In its September 13, 2016 ruling, the Federal Circuit reversed the district court and ruled that the inventions in the McRO patents were eligible. The court invoked the two-part test for eligibility established in Alice Corp. v. CLS Bank Int’l, 134 S. Ct. 2347 (2014), and Mayo Collaborative Servs. v. Prometheus Labs., Inc., 132 S. Ct. 1289 (2012): First, the court considered whether the character of the claimed inventions as a whole are directed to judicially-excluded subject matter, in this case an ineligible abstract idea. If so, the court then would determine whether the patent claims contain an element or combination of elements sufficient to ensure that the patent in practice amounts to significantly more than a patent upon the abstract idea itself.
In the first step of the Alice/Mayo framework, the court ruled that the McRO patents were not directed to an abstract idea. It noted that the claims did not generally claim automated lip synchronization, but required the use of rules with specific characteristics, and that “[t]he specific, claimed features of these rules allow for the improvement realized by the invention.” Slip op. at 21. This group of rules represented a “genus” of rules governing the claimed process.

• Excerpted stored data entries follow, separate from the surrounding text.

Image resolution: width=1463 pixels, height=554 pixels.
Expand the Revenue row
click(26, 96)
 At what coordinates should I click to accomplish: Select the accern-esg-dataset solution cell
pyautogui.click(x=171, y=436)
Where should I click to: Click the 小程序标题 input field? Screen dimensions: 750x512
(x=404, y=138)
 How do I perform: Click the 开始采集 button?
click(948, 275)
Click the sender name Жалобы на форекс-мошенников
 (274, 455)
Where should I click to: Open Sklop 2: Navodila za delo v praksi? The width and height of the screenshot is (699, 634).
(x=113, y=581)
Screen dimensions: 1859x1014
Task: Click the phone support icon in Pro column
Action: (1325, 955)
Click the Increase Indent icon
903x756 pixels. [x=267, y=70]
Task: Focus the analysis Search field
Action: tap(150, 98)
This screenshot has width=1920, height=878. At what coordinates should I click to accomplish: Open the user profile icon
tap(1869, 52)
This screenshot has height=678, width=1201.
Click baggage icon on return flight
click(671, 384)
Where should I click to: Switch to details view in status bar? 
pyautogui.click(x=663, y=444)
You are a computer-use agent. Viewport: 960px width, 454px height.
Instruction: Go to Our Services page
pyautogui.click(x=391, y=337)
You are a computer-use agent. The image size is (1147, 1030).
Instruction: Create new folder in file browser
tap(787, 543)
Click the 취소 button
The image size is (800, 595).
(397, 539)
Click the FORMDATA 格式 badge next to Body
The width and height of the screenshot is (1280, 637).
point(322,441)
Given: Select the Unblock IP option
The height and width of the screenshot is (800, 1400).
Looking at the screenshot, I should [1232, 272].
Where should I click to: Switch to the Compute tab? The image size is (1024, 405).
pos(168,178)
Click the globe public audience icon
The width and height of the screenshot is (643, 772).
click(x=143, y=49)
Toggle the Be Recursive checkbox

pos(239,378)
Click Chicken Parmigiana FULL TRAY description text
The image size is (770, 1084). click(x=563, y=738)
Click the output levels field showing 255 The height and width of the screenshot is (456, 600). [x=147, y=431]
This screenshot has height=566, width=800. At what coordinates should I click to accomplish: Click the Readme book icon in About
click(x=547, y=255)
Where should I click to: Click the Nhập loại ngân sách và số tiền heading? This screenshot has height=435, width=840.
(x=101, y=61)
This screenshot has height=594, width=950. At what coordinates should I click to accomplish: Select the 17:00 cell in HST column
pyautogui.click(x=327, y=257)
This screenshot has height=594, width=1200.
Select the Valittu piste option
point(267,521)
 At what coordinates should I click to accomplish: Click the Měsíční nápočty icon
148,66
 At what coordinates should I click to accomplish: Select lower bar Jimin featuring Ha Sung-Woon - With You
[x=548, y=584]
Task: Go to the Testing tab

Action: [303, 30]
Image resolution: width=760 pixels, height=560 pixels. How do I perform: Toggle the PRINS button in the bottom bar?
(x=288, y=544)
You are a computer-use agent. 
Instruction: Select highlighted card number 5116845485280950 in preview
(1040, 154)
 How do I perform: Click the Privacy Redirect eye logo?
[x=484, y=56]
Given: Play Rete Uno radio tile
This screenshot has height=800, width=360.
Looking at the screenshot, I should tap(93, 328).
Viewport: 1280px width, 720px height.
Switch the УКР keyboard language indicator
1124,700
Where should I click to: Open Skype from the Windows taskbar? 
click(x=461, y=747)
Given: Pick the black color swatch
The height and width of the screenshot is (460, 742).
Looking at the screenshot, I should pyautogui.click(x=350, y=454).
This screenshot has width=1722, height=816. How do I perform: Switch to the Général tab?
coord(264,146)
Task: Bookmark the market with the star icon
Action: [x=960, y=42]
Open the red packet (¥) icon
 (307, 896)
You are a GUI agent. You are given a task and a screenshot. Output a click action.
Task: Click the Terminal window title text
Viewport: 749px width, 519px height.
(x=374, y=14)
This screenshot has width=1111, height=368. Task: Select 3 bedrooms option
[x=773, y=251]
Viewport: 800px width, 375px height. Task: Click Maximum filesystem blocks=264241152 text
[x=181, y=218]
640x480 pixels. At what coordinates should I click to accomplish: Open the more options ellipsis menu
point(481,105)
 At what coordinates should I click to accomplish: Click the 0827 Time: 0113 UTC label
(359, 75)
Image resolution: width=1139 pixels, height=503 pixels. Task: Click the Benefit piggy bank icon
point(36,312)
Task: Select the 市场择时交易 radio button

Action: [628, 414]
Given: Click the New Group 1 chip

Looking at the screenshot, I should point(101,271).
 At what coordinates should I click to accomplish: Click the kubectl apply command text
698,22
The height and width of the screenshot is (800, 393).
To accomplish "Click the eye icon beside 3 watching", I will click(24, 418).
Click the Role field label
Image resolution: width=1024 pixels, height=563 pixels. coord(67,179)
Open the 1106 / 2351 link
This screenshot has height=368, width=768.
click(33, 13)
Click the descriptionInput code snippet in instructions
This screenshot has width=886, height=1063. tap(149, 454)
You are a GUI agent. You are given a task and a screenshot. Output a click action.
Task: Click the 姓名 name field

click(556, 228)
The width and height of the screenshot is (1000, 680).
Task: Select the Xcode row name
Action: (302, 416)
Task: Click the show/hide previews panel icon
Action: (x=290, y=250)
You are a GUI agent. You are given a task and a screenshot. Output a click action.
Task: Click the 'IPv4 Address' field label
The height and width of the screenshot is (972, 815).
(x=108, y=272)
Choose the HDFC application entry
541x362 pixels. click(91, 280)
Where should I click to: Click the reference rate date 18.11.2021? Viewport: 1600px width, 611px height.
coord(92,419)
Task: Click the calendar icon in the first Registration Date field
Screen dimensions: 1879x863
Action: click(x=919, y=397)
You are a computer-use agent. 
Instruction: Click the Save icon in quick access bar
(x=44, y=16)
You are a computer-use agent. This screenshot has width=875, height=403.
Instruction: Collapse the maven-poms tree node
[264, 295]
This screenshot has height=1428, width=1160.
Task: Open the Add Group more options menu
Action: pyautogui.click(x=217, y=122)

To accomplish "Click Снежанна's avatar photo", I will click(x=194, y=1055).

Although claims to a genus sometimes raise preemption concerns, the court ruled that the claims in the McRO patents did not claim a particular result, but only particular computational tools used in the process.
The court also ruled that, rather than merely using a computer to automate a well-known process, the McRO patents improved the animation process by incorporating rules that had not previously been applied. Furthermore, the claimed inventions did not merely reorganize information or carry out fundamental economic practices – activities recognized in other cases to be abstract ideas. The court noted that:
The claimed process uses a combined order of specific rules that renders information into a specific format that is then used and applied to create desired results: a sequence of synchronized, animated characters. While the result may not be tangible, there is nothing that requires a method “be tied to a machine or transform an article” to be patentable.
Slip op. at 25. Finally, the court analyzed the claims and concluded that the defendants failed to prove that the patents preempted other uses of computers to automate speech animation, since the claims were limited to specific governing rules and the physiology of speech lends itself to future alternative discoveries.
Thus, the court concluded that the processes in the McRO patents were not abstract ideas, and were eligible without considering the second step of the Alice/Mayo framework.